Kyle:Yeah. I'm an ordained minister in a church in Cape Town. So I live in Cape Town. I'm married and have three daughters. And yeah, I love being in pastoral ministry.
Kyle:It's a church called Gracefields Church in Fishhoek. And my pathway into biblical counseling was actually through pastoral ministry. I was fortunate enough to get, when I was recently converted, to get into a good Bible teaching church and had a real you know, I really benefited from good Bible teaching. It was in a culture where we would do a lot of one to one Bible reading with each other. There was a kind of culture of people doing that with each other.

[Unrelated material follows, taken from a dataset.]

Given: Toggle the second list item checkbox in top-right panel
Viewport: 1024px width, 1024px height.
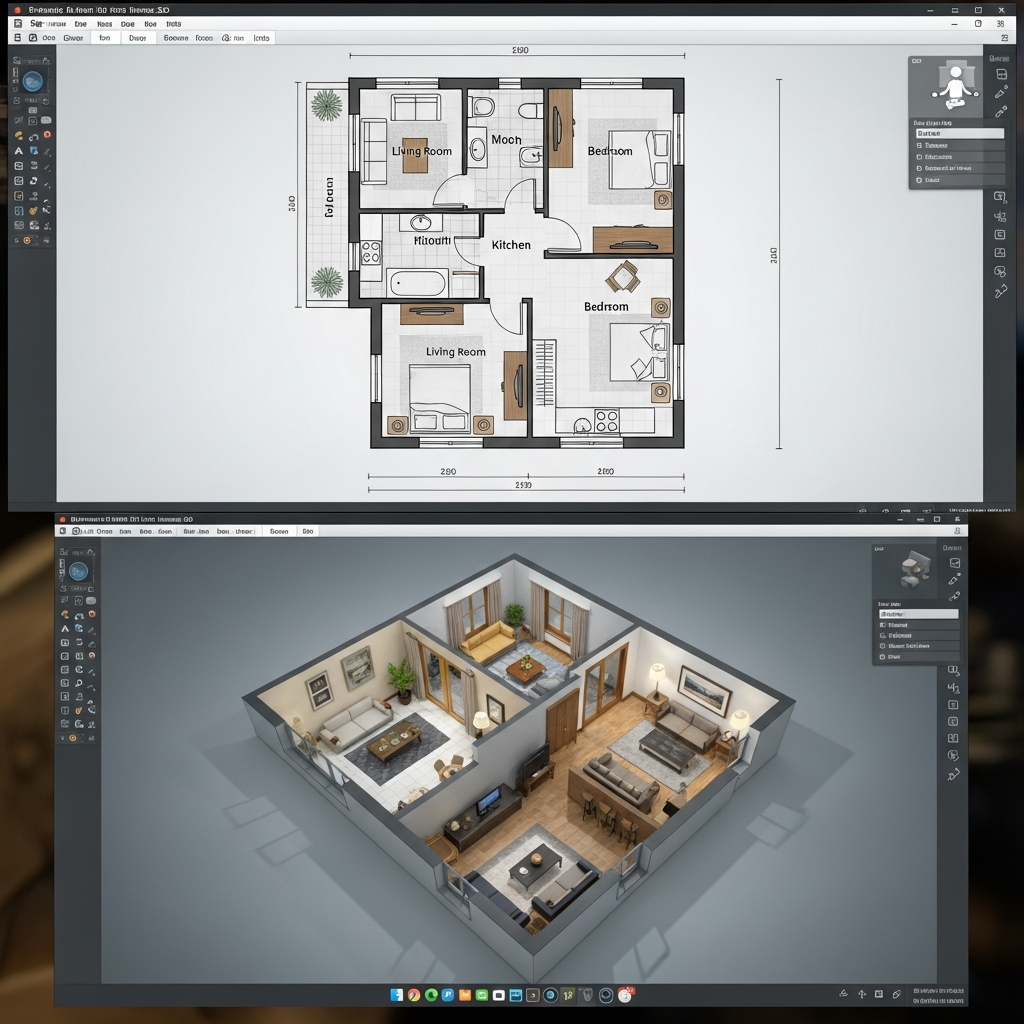Looking at the screenshot, I should click(x=919, y=145).
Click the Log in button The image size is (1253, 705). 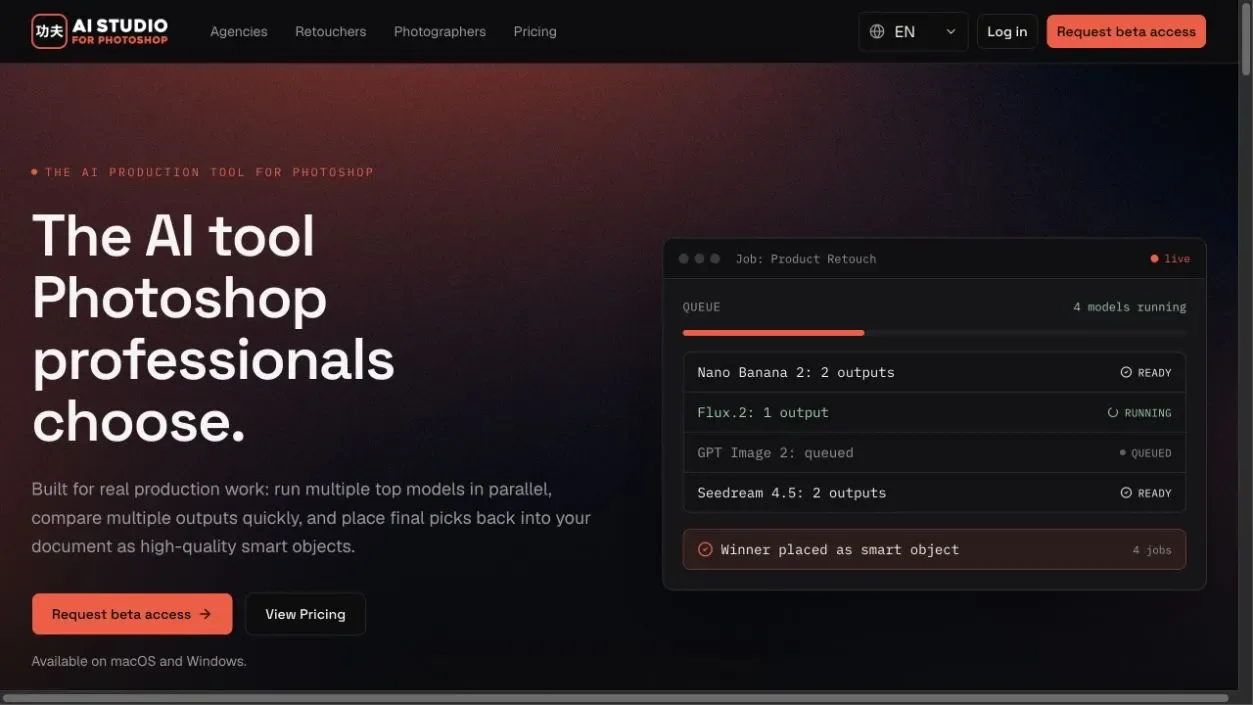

Kyle:But over time I noticed that when we were teaching the Bible from the pulpit, would there was a lot of confidence and clarity. But when it came to applying the Bible in a more back and forth conversational space, particularly with complicated problems or how the Bible spoke into relational dynamics, things like that, it felt as though we didn't quite know what to do with the Bible. And so that I think that disconnect was something that became increasingly and so when I was studying theology formally I was looking around to see if there were any counseling options and was connected to Wayne Mack who had moved out to South Africa and taught his old curriculum that he used to teach at Masters University and taught it here. And through doing the courses there, ended up studying a master's degree at Masters University in Los Angeles and that was in 2012 and yeah continued on in pastoral ministry in South Africa with having been equipped in that way and have had that focus on pastoral care and counseling. I studied a bit further in South Africa but have always kept that role in in the churches I've served in which is a kind of general pastoral role of preaching and providing governance and all sorts of things but I've been able to keep that focus on pastoral care and counseling and it's I've been grateful for that because I've always had to think how can we make this a normal part of church life where we are seeing the ministry of the word happen in the pulpit, but also thinking about what ministry of the word looks like at different levels of church life and especially in these more acute areas of complex suffering.
Kyle:What does it look like for the gospel to speak in to those complicated areas and bring hope and help for people? That's been my journey into counseling was actually just through doing normal ministry.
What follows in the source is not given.